(TASK ITEM)
Where the word "icon" occurs in a line of the listing, please copy the line.

(DATA LISTING)

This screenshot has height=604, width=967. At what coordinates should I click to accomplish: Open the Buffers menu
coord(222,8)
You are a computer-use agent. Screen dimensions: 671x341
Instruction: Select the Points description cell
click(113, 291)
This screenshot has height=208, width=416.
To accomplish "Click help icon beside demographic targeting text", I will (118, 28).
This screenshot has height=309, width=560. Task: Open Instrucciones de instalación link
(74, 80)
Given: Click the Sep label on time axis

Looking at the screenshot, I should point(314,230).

* * *

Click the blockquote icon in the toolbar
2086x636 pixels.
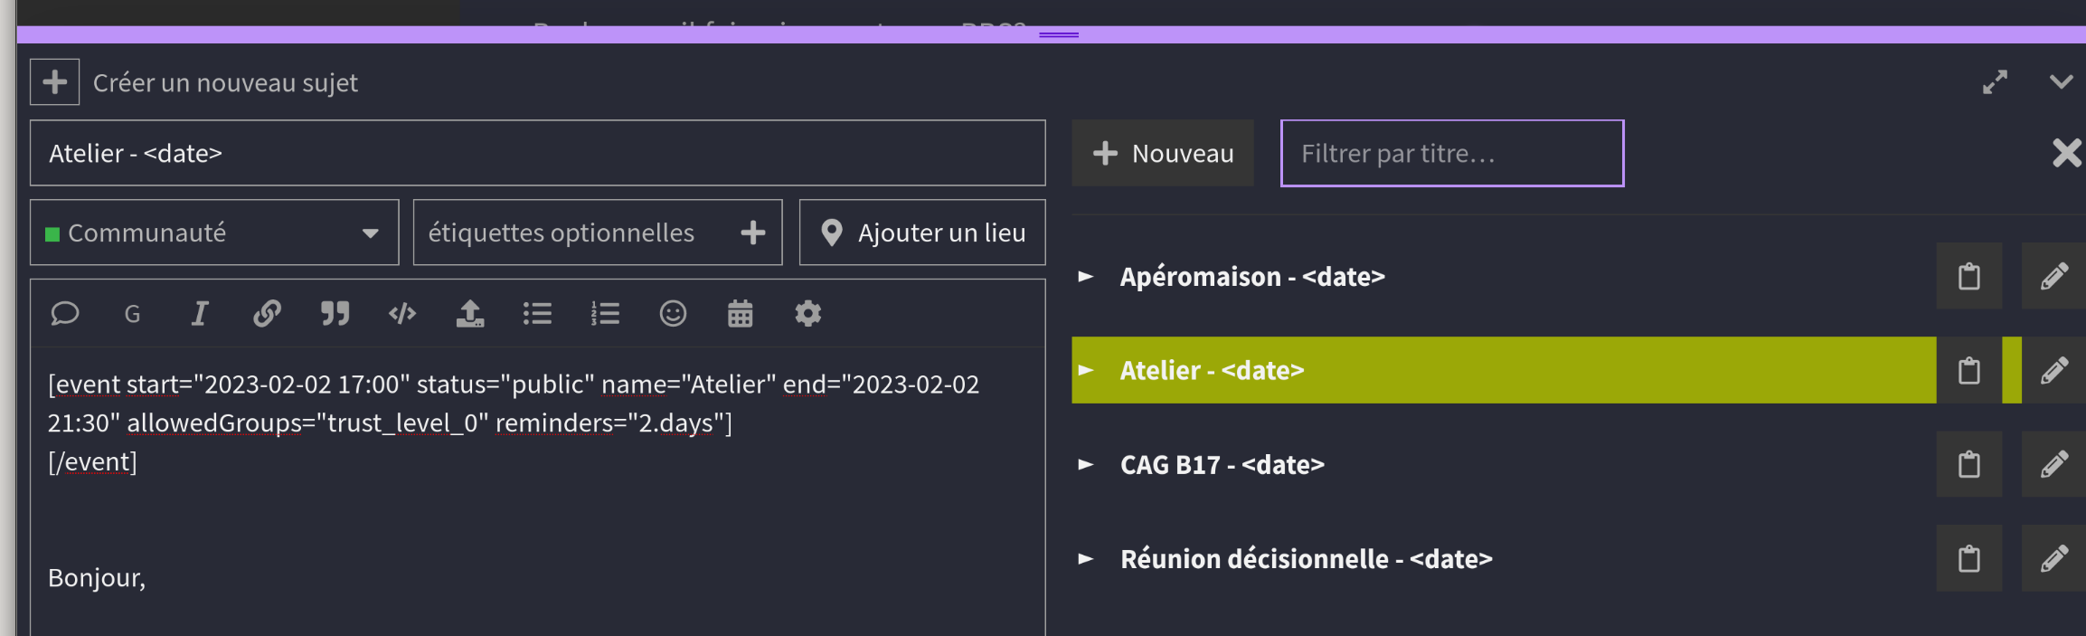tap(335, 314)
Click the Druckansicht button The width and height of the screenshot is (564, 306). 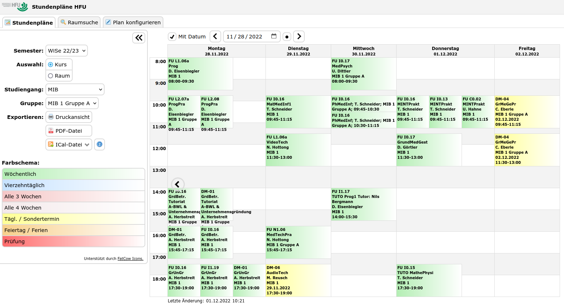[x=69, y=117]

(EXERCISE ANSWER)
To accomplish "Click help icon beside demographic targeting text", I will (118, 28).
Click the blockquote icon in the toolbar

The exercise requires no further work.